Pongamos que hablo de Ceuta o quizás de Argelès-Sur-Mer. Paco Arenas.

Pongamos que hablo de personas que llegaron con lo puesto, con el miedo pegado a la piel y la esperanza escondida en algún rincón del equipaje. Habían atravesado caminos inhóspitos, huyendo de una dictadura criminal, de un país sin futuro, de una tierra que había dejado de ser refugio para convertirse en amenaza.
Los encerraron en una playa. Arena, alambradas y vigilancia.
Como si quienes habían perdido su casa hubieran perdido también su dignidad. Como si huir fuera un delito. Muchos no conocían la lengua de quienes los recibían; apenas podían explicar quiénes eran, de dónde venían o por qué habían tenido que marcharse y muchos murieron allí.
Mientras tanto, algunos ciudadanos franceses —patriotas, se llamaban, pero que cuando la Alemania nazi invadió Francia, se pusieron bajo las órdenes de los alemanes— acudían a las playas para insultarlos, para llamarlos ratas, invasores, para incendiar sus tiendas de campaña y las pocas pertenencias que habían conseguido salvar de la guerra.

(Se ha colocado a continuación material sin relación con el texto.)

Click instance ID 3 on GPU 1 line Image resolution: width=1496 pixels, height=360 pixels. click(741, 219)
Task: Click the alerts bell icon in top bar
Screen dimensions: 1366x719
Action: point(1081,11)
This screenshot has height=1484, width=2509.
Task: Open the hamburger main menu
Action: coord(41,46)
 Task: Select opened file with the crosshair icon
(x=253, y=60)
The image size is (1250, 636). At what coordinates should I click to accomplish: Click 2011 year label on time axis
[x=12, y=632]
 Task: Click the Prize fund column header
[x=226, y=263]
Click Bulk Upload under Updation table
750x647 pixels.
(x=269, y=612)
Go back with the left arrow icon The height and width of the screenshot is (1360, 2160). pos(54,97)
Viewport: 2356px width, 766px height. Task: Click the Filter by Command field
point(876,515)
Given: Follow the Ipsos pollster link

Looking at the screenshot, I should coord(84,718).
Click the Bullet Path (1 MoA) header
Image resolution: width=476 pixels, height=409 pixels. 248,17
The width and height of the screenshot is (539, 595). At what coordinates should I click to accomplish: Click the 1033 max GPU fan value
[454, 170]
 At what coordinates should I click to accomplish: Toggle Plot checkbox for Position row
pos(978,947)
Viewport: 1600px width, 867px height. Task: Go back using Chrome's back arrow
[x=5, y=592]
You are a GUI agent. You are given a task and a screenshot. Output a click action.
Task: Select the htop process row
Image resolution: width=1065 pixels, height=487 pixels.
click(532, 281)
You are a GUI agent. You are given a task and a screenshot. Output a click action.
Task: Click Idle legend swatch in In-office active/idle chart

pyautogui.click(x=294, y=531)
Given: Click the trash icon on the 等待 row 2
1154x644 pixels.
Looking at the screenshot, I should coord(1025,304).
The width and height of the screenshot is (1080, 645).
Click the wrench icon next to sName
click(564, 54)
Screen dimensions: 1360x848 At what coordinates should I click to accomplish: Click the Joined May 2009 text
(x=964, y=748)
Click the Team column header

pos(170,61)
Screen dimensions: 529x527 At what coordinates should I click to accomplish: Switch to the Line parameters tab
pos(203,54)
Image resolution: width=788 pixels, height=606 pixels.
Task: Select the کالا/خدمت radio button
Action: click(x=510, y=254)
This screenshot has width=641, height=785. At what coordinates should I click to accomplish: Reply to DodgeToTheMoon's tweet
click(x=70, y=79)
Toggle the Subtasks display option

Aquello ocurrió en Argelès-sur-Mer, en 1939. Eran republicanos españoles.
Cinco años después, muchos de aquellos hombres y mujeres que habían sido tratados como indeseables, como extranjeros peligrosos, como una carga para Francia, entraron en París con las armas en las manos y el corazón lleno de libertad.
La historia tiene a veces una manera cruel de poner las cosas en su sitio. Hoy podríamos estar hablando de Ceuta o quizá de Argelès-sur-Mer.
Porque cambian las fronteras, los uniformes, las banderas y las fechas. Cambian las palabras con las que señalamos al que llega: invasor, ilegal, rata, amenaza.
Pero hay algo que no cambia: el miedo de quien huye,
la intemperie de quien llega,
la crueldad de quien incendia la tienda del otro
y la memoria, que tarde o temprano acaba preguntándonos de qué lado estuvimos.
Pongamos que hablo de Ceuta o quizás de aquella playa francesa. Y pensemos, por un instante, que la historia todavía no ha terminado de escribir quiénes eran los refugiados y quiénes eran, realmente, los patriotas.
No olvidemos que quienes atacaban a los españoles y les llamaban ratas inmundas, eran nazis, lo mismo que ocurre ahora. No eran patriotas franceses, los de ahora tampoco son patriotas españoles. Entonces como ahora, eran y son nazis, a los que les importa un comino España.